There is a big difference between being cheap and being strategic with your money; one will help you to grow quickly and the other will only hurt your business; and yet these are often confused by entrepreneurs.
Being cheap is simply about spending less money.
Being strategic means that you’ve prioritized the best ways to spend your money to get the most return; even if that means spending a lot.
Many business owners think that cutting costs means being strategic, but that isn’t necessarily true. There are 2 primary things that separate strategic spending from being cheap…
This is one of the biggest struggles that many business owners have when it comes to their finances. They simply don’t plan. Now, you may think about skipping over this section because, well of course you plan…but do you really? Do you ever find that you’re struggling to pay a bill you forgot was coming up? Or you just never seem to be able to improve things the way you want because you can’t afford it? Those are clear signs that you’re not planning the way you should.
First and foremost, every bill and standard expense (like rent, utilities, membership dues, taxes, etc.), whether monthly, annually, quarterly, or whatever, needs to be put into your calendar like any appointment would be. Basic maintenance expenses are not a surprise; they’re just that, basic maintenance. Bills shouldn’t sneak up on you – they didn’t suddenly appear out of nowhere, you just forgot about them and didn’t make them a part of your plan.
Not only do bills and such need to be part of your schedule, but maintenance costs and saving for large expenses need to be part of that schedule and plan as well. For someone who is interested in being cheap, maintenance will fall to the way-side. That means basic upkeep of equipment and spending the money it takes to simply keep things running the way they should isn’t considered important enough to pay first and foremost. But you can’t expect to grow if you can’t even maintain where you’re at.
So whether your dream to grow includes taking more classes to add new services, improving the ambience of your facility, or increasing your marketing efforts, you need to plan these out in detail. Exactly how much will you need to make these improvements? Which one is the biggest priority first, has the best return on investment, and will provide enough extra income to be able to save for those other things? You have to break these down into an actionable plan and put it into your schedule/calendar. It’s a business duty, so schedule each step like a meeting or any other appointment.
And when it comes to growing, this can sometimes mean big expenses, so….
When those large expenses are what separates you from the business growth you’re striving for, you have to save. And I know that sounds like a very simple concept, but I often hear so many business owners saying they can’t afford to do this or that. Even with a limited income, you can put some to the side every week or month to grow your practice in whatever way you want. Whether you have a savings account or maybe do the envelope method, saving is crucial to any business’ success.

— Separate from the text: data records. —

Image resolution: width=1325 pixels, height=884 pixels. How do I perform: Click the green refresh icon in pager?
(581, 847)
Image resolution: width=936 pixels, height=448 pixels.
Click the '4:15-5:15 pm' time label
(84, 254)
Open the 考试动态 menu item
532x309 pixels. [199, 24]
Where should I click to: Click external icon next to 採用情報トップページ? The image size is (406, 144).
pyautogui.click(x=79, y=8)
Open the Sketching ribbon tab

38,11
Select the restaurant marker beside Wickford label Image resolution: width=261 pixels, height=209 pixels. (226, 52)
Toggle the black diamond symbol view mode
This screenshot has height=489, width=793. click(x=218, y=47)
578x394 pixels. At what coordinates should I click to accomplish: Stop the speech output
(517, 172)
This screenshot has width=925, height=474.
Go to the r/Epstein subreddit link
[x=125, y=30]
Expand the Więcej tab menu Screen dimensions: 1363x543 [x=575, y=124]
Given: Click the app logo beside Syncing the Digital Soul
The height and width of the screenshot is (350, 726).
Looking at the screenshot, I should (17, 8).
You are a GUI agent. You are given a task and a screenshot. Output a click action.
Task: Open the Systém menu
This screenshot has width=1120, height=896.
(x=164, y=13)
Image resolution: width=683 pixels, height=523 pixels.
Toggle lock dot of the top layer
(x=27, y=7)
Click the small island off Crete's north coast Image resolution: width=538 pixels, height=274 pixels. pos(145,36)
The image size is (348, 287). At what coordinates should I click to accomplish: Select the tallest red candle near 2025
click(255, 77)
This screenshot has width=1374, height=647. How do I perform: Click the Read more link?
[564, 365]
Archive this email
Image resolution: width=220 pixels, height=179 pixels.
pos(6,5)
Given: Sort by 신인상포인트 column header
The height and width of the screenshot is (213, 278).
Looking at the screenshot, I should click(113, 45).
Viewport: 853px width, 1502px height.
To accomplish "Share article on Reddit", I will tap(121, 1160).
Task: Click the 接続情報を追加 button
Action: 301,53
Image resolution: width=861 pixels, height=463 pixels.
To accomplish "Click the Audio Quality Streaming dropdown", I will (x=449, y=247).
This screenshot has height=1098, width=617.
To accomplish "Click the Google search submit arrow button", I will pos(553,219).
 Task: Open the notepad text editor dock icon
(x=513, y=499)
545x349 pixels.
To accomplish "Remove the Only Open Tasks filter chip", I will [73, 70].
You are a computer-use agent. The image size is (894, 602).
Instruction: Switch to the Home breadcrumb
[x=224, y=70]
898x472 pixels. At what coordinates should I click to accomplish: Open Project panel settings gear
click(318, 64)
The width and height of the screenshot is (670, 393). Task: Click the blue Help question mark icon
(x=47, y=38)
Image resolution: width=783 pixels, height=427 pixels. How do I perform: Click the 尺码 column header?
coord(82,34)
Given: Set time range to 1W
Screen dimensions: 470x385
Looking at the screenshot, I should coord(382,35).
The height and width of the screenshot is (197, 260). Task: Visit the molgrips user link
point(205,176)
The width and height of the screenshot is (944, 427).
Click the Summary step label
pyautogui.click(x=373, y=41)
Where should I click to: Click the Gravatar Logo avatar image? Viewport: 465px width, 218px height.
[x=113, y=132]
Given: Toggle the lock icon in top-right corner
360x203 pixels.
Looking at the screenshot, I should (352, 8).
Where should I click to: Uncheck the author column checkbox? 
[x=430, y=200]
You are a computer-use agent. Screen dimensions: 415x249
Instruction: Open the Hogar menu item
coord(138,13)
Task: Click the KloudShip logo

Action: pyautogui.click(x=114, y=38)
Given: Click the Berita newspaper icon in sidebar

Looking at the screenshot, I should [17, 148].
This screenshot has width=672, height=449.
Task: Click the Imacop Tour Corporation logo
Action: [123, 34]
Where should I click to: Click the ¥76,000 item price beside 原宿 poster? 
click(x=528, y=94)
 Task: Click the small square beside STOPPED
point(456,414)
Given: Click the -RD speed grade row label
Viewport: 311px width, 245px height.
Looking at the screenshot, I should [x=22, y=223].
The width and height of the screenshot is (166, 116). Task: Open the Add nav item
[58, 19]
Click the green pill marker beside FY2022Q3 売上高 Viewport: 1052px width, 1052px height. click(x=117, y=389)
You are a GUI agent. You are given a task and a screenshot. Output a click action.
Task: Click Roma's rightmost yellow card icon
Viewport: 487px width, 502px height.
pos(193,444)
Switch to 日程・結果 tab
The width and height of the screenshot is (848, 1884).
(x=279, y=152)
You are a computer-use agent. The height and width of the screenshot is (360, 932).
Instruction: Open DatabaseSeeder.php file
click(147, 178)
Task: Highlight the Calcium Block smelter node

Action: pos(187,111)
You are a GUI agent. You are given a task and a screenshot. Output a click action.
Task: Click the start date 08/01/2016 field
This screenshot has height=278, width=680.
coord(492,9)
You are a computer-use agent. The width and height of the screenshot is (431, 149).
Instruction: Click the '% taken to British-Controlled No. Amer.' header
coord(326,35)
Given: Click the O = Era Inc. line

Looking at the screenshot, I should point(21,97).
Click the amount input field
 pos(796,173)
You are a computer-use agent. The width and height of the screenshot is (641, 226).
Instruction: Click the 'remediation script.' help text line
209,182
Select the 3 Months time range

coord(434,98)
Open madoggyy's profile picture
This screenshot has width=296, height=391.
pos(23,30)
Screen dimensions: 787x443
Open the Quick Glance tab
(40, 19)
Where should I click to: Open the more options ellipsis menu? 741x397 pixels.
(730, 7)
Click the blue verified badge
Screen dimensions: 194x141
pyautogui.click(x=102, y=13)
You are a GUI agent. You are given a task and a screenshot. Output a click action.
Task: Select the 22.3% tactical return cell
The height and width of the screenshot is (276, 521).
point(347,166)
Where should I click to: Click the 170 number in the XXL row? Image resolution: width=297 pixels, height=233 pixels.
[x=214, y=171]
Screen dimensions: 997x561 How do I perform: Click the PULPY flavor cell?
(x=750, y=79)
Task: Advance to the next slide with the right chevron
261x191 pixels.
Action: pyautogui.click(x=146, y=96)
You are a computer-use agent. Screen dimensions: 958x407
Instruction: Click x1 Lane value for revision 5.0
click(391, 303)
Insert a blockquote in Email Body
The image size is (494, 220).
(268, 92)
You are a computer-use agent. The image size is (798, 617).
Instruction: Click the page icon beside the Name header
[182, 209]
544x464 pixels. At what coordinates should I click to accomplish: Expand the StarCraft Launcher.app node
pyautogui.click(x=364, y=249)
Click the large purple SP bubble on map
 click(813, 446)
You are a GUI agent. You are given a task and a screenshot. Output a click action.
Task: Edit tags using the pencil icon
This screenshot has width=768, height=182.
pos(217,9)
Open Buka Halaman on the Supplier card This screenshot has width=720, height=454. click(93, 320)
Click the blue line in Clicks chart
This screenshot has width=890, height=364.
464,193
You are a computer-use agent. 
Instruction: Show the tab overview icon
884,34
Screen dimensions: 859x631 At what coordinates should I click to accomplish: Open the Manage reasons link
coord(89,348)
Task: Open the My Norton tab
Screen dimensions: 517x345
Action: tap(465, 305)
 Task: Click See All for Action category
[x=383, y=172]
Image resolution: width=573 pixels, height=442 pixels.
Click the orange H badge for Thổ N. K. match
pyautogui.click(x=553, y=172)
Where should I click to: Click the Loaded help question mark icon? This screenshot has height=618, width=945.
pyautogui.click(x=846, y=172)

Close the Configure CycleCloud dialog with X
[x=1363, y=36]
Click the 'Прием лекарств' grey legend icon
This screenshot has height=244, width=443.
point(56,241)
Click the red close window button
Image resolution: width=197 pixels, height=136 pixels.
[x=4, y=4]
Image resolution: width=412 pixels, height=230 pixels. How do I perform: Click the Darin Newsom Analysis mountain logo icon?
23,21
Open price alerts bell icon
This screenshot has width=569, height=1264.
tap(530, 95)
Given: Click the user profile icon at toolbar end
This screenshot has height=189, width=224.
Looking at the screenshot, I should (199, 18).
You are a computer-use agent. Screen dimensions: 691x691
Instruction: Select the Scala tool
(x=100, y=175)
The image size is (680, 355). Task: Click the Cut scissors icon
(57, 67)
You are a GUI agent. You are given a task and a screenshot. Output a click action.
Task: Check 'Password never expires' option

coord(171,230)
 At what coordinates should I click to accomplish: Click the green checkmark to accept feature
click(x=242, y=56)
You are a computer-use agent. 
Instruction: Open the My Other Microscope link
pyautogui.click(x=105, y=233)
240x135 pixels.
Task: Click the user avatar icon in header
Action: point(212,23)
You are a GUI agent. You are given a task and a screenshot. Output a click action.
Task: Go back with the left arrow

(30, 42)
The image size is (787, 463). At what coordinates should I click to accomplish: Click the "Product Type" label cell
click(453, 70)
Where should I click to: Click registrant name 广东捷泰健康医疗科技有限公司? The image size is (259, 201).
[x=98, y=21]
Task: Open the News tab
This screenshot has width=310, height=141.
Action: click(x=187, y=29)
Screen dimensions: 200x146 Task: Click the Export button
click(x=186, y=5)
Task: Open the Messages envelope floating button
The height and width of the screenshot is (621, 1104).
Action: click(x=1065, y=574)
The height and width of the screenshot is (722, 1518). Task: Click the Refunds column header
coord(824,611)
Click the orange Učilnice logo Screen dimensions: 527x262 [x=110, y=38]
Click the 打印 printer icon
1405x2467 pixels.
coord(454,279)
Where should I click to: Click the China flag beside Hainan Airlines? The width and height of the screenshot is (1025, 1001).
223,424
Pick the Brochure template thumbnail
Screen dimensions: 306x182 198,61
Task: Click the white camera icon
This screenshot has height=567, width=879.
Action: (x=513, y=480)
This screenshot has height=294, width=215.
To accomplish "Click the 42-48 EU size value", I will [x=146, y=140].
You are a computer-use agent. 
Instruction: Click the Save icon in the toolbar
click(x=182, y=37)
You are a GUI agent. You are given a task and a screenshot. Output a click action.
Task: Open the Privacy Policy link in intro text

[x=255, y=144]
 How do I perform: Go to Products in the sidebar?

*And if you’re unaware of what the envelope method is, it’s where you get a few envelopes, and write on each what you want to save for, and slowly put cash into each envelope until you’ve saved the amount needed. For example, if you’re wanting to improve your facility and increase your marketing, you may have an envelope for facility improvements and one for marketing OR you can get really specific and have an envelope marked for new fixtures, one for new furniture, another for new signs, one for new paint, another for new branding and graphic design, and another for printing costs, etc. And while that may seem a bit overwhelming because there’s so many facets to it all, when you try to save for these things, keep your plan in mind and prioritize and save for the most important, whichever is going to give you the best return on your investment first, and then work your way down the ladder.
Don’t get cheap here! When saving, it can be tempting to save the smallest amount needed, so you pick the cheapest designer you can find, the most inexpensive furniture, or whatever – but you get what you pay for. Part of your planning and saving includes doing your research and finding the best for the money, period.
So instead of just being cheap, instead, let’s start 2018 by being strategic with our money. Plan and save in a way that will give you the most bang for your buck AND grow your business as quickly and efficiently as possible.